Tuesday 6 September 2016

9,300 People Live In Every Square Mile of Haywards Heath – Is Haywards Heath Over Crowded?



Haywards Heath is already in the clutches of a population crisis that has now started to affect the quality of life of those living in Haywards Heath. There are simply not enough homes in Haywards Heath to house the greater number of people wanting to live in the town.

To start with, the UK has roughly 1,065 people per square mile – the second highest in Europe. The total area of Haywards Heath itself is 3.612 square miles and there are 33,800 Haywards Heath residents, meaning, 9,300 people live in each square mile of Haywards Heath, it’s no wonder we appear to be bursting at the seams!


A square mile is enormous, so the numbers look correspondingly large. Most people reading this will know what an ‘acre’ is, but those younger readers who don’t, it is an imperial unit of measurement for land and it is approximately 63 meters square.

In Haywards Heath, only 13.35 people live in every acre of Haywards Heath, not as headline grabbing, but a lot closer to home and relative to everyday life, and if I am being honest, a figure that doesn’t seem that bad.

Yet, the issue at hand is, we need more homes building. In 2007, Tony Blair set a target that 240,000 homes a year needed to be built to keep up with the population growth, whilst the Tory’s new target since 2010 was a more modest 200,000 a year. However, since 2010, as a country, we have only been building between 140,000 and 150,000 houses a year. So where are we going to build these homes? It would seem we have no space! Or do we?
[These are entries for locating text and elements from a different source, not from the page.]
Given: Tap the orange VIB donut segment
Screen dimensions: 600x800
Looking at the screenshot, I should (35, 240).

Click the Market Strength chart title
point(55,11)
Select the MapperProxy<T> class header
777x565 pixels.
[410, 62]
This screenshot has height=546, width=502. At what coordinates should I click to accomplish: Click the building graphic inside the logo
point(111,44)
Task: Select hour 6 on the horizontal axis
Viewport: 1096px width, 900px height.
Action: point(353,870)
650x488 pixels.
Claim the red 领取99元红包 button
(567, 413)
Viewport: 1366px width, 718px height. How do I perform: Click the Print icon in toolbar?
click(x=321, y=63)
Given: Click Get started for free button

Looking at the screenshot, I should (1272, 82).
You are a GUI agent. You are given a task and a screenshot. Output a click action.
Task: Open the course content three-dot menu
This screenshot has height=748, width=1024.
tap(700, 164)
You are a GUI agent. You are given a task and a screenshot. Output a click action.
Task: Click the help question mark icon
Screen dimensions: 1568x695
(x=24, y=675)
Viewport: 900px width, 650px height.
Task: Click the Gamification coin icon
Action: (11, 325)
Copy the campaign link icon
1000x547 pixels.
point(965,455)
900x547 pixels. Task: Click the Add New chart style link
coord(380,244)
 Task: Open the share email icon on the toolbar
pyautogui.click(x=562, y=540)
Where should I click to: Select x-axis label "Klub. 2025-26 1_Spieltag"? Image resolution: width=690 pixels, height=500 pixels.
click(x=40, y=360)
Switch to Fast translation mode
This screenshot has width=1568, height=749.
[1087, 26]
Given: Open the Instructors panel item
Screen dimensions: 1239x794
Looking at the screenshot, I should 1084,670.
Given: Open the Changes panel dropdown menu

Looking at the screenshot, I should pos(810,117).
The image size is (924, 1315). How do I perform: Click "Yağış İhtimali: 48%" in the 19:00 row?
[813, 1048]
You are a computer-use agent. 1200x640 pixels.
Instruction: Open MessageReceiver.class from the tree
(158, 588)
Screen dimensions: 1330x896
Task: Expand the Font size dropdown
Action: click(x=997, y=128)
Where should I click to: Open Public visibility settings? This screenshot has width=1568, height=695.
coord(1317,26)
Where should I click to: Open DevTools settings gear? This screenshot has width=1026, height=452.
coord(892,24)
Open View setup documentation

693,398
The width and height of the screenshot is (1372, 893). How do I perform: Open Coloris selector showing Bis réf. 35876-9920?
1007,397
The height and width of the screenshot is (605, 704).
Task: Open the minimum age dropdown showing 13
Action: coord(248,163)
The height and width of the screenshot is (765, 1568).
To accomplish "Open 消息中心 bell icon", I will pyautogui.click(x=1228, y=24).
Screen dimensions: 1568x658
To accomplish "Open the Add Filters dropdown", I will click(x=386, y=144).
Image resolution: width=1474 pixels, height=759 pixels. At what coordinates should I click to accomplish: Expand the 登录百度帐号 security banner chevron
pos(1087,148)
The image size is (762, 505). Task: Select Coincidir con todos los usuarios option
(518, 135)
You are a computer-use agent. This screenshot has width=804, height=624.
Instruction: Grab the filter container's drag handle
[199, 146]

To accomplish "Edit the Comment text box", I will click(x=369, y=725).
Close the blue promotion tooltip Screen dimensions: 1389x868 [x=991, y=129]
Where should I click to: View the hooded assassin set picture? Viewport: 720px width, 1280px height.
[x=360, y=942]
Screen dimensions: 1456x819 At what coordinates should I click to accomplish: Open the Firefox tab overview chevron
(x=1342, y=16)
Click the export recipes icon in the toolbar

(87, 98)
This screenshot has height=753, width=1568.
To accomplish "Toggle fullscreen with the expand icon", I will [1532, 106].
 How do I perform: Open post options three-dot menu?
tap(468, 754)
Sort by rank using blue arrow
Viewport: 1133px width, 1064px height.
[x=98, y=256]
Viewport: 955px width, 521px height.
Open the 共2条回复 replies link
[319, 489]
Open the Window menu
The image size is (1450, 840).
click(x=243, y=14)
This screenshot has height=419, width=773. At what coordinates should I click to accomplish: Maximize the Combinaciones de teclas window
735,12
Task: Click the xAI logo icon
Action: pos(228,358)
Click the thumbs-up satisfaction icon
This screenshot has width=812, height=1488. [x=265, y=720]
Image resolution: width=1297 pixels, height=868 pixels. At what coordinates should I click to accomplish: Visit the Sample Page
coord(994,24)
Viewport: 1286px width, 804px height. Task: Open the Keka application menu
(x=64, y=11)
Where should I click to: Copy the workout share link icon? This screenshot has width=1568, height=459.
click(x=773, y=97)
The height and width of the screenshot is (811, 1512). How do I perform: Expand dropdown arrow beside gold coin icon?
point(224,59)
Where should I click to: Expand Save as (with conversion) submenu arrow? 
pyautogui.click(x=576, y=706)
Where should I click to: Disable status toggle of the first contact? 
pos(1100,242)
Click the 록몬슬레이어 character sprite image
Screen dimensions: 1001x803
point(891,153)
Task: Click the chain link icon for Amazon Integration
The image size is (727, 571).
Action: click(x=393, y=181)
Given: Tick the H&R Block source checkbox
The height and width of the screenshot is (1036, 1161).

Well, let me tell you this fascinating piece of information I found out recently in an official Government report. Looking specifically at England (as it is the most densely populated country of the Union), all the 20 million English homes cover only 1.1% of its land mass. That is not a typo, only one point one per cent (1.1%) of land in England is covered by residential property. In more detail, of all the land in the Country -

·         Residential Houses and Flats 1.1%
·         Gardens 4.3%
·         Shops and Offices 0.7%
·         Highways (Roads and Paths) 2.3%
·         Railways 0.1%
·         Water (Rivers /Reservoirs) 2.6%
Industry, Military and other uses 1.4%



This leaves 88.5% as Open Countryside (and if you think about it add to that the gardens, which are green spaces, and the country is 92.8% greenspace).

As a country, we have plenty of space to build more homes for the younger generation and the five million more homes needed in the next 20 years would use only 0.25% of the country’s land. Now I am not advocating building massive housing estates and 20 storey concrete and glass behemoth apartment blocks next to local beauty spots such as Nymans Gardens or Wakehurst Place, but with some clever planning and joined up thinking, we really do need to think outside the box when it comes to how we are going to build and house our children and our children’s children in the coming 50 years in Haywards Heath.